Up further at the Ebola burial site are graves of children whose lives were also cut short by the tropical disease.  A woman sat by the grave of her little child-Praise, as she wept uncontrollably. Other family members stood by comforting her as she made her wishes. “I missed you my little angel,” she said as she wept. “Your coming brought joy to us and your departure have left sorrows,” she went on. “I had wish that you would have grown up for me to see you getting marry. I had planned that you would have had a red carpet wedding.”

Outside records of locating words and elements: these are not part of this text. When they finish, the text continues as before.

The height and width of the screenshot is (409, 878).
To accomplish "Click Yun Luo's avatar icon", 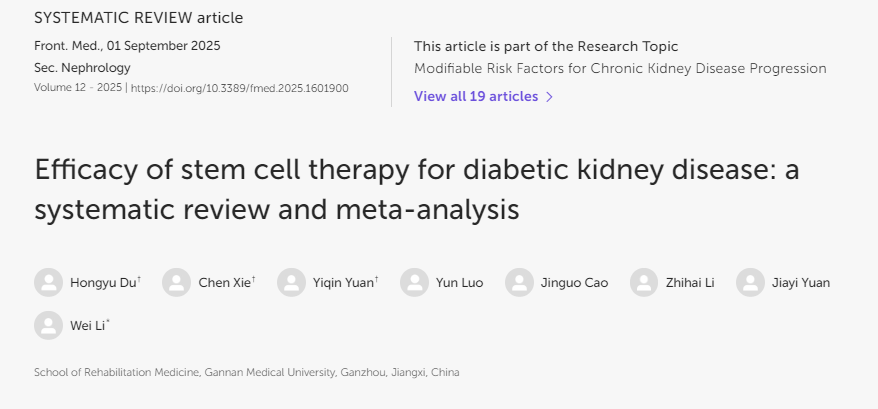I will [x=414, y=282].
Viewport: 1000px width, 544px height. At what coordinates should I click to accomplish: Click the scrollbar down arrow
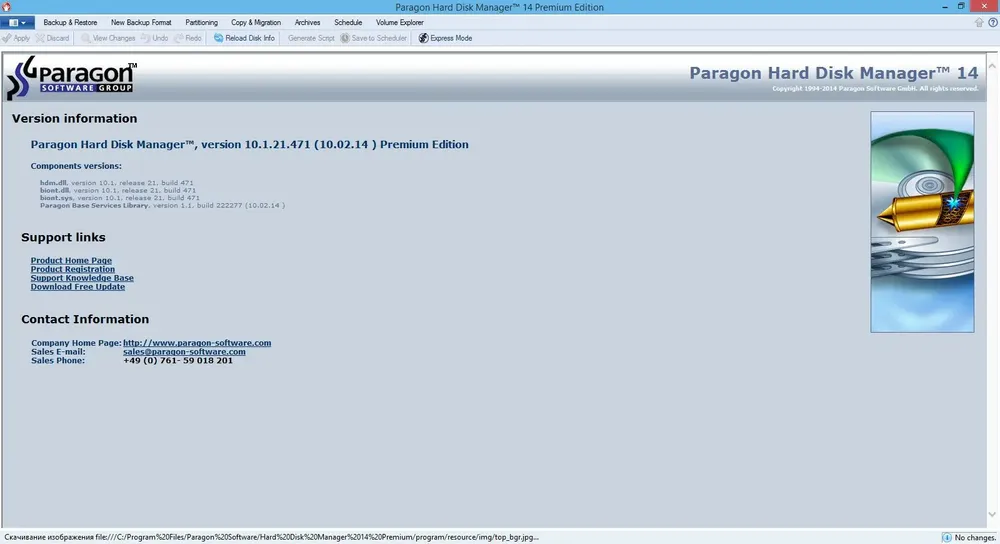pos(992,515)
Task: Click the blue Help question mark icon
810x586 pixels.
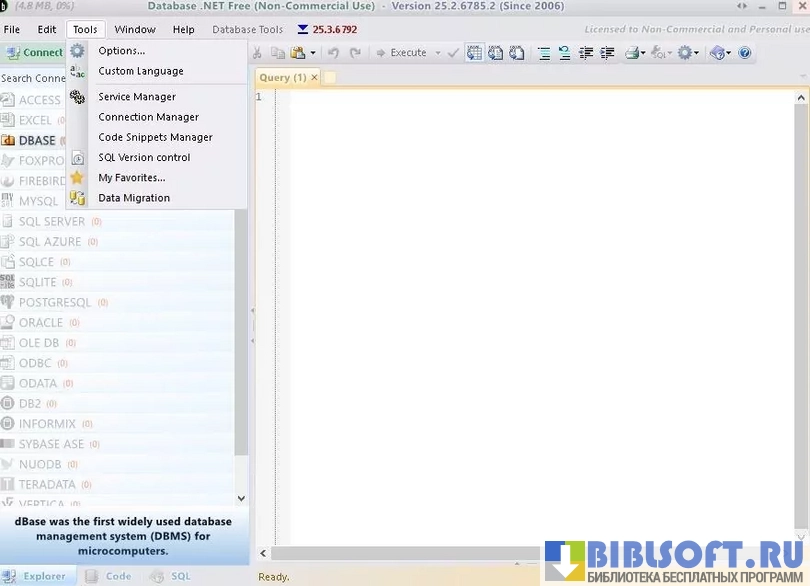Action: [x=744, y=53]
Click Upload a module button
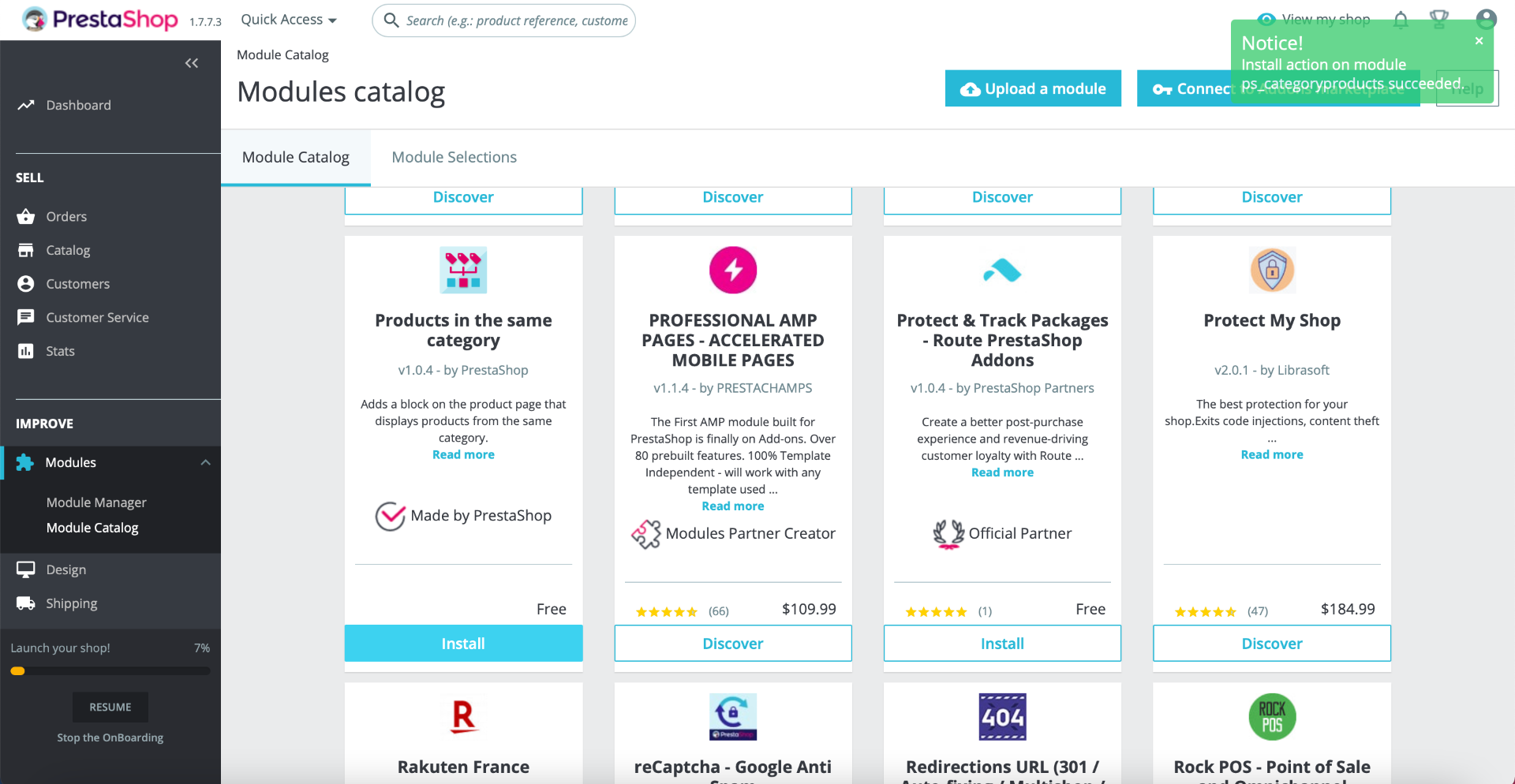The width and height of the screenshot is (1515, 784). pyautogui.click(x=1032, y=88)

Mr. Kortoson M. Pellewuwam is the site manager at this safe burial site. He says there are over 3000 graves at the site. This includes men, women and children. He says every dead body taken to the site are treated as Ebola victims.

The world health organization officially declared Liberia Ebola freed for the third time in August last year. But burials are still taking place at this site. “Besides Ebola bodies, we have streets and abandon bodies bury here also,” Pellewuwam told me.

The site is currently under the control of the Ministry of Health, but there are limited funding. It is well laid out with a computerized system. The graves of street and abandoned bodies are mark as unknown.

“It’s well organized and it looks like a western cemetery,” a foreign colleague said as we toured the EVD burial site.